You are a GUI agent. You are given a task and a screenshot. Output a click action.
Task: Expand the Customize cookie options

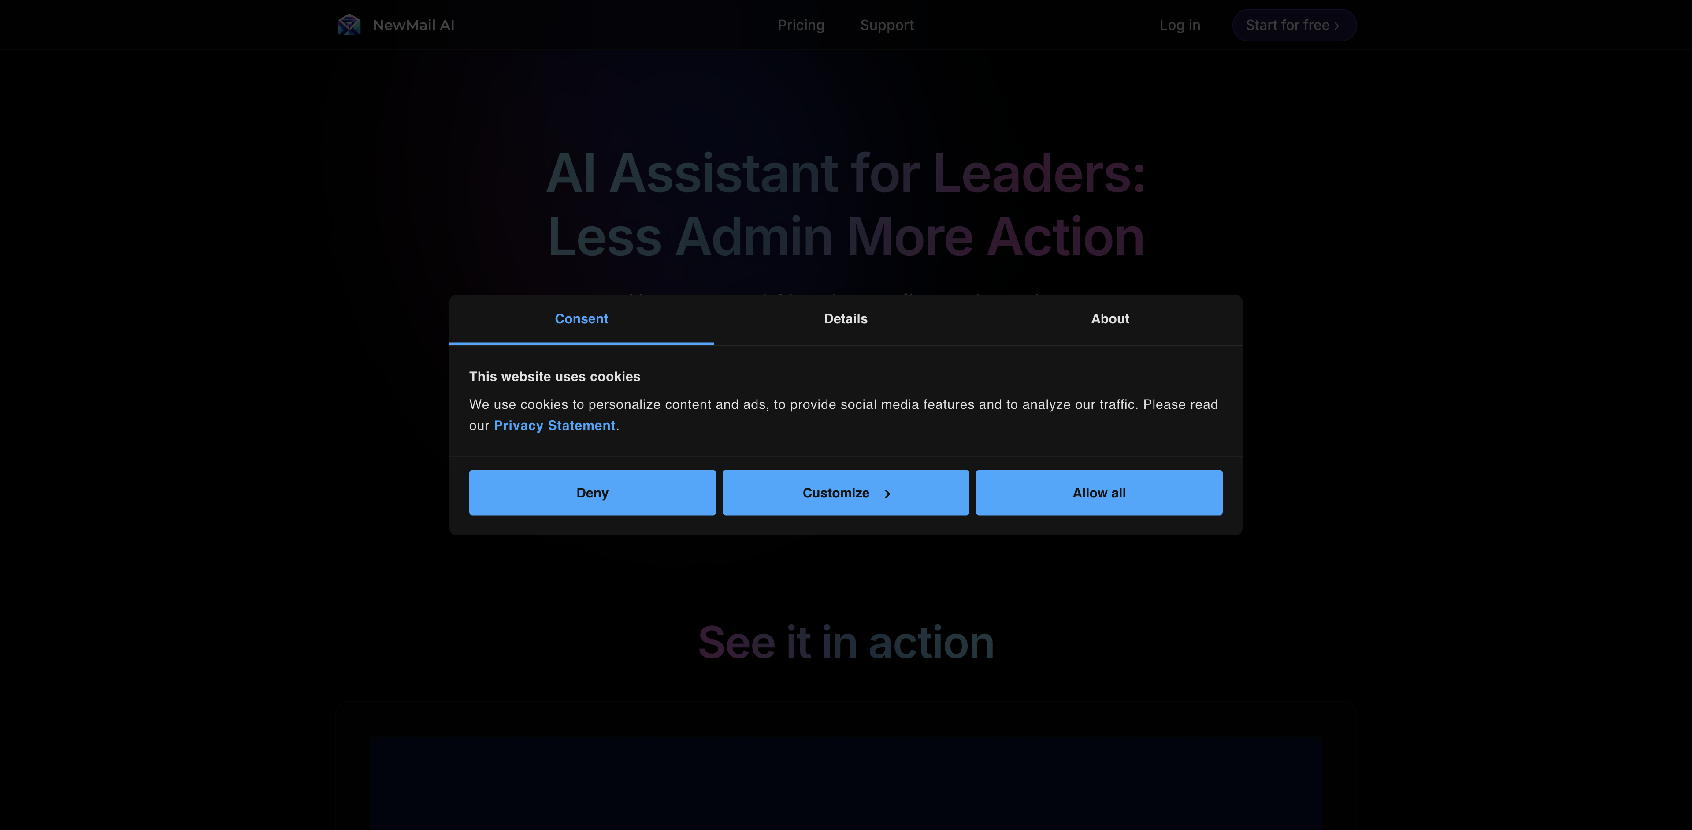(x=846, y=493)
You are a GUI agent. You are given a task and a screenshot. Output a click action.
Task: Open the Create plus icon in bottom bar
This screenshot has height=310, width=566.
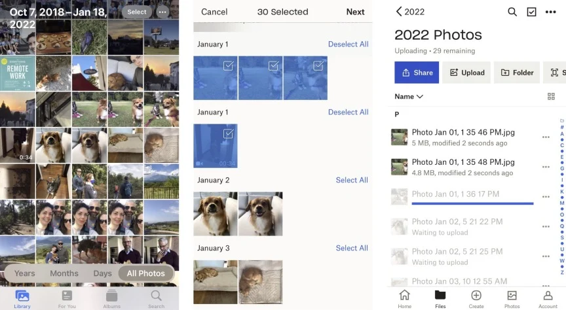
------
TASK STATEMENT
Reproduce all of the data exactly, omitting each picture it holds.

ANSWER AREA
You are a GUI agent. You are given a task and a screenshot. Output a click action.
Task: Expand the Customize cookie options

(x=846, y=493)
You are a GUI agent. You are given a task and a screenshot. Output a click action.
Task: Open the Create plus icon in bottom bar
This screenshot has height=310, width=566.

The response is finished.